Segment Start: Dataset content

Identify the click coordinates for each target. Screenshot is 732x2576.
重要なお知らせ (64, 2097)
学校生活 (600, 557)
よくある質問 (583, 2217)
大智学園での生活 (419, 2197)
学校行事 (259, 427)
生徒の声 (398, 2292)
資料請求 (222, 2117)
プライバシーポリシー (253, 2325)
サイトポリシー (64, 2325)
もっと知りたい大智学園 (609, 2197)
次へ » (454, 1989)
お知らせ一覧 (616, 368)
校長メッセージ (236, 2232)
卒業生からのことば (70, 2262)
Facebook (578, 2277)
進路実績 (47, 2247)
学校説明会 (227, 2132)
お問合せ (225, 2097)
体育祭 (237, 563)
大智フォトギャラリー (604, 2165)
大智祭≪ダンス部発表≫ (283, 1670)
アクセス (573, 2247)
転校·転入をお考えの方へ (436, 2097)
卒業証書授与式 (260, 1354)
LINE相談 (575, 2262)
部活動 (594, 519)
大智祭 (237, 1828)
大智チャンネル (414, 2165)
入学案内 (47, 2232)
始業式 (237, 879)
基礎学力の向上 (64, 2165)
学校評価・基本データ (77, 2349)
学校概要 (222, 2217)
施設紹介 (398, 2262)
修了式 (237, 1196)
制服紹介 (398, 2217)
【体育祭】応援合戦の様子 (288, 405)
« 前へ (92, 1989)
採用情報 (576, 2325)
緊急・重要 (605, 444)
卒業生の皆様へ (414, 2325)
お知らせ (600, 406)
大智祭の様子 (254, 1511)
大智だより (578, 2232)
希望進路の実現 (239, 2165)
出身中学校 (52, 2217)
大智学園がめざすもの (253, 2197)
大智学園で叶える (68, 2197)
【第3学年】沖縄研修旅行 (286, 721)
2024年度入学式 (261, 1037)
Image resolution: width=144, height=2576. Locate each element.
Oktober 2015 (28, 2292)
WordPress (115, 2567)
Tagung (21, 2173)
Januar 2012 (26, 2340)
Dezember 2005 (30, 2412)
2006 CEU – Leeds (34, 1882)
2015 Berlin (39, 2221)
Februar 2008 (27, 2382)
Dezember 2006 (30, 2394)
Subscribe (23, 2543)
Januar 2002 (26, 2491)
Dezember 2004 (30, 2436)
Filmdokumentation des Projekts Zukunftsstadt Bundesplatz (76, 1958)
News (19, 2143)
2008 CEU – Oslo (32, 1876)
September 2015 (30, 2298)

Segment End: Dataset content

◆ Instructions for the task:
Output exactly the lines between the one containing "Tagung (21, 2173)" and the final line above, both inclusive.

◆ Task result:
Tagung (21, 2173)
Januar 2012 (26, 2340)
Dezember 2005 (30, 2412)
2006 CEU – Leeds (34, 1882)
2015 Berlin (39, 2221)
Februar 2008 (27, 2382)
Dezember 2006 (30, 2394)
Subscribe (23, 2543)
Januar 2002 (26, 2491)
Dezember 2004 (30, 2436)
Filmdokumentation des Projekts Zukunftsstadt Bundesplatz (76, 1958)
News (19, 2143)
2008 CEU – Oslo (32, 1876)
September 2015 (30, 2298)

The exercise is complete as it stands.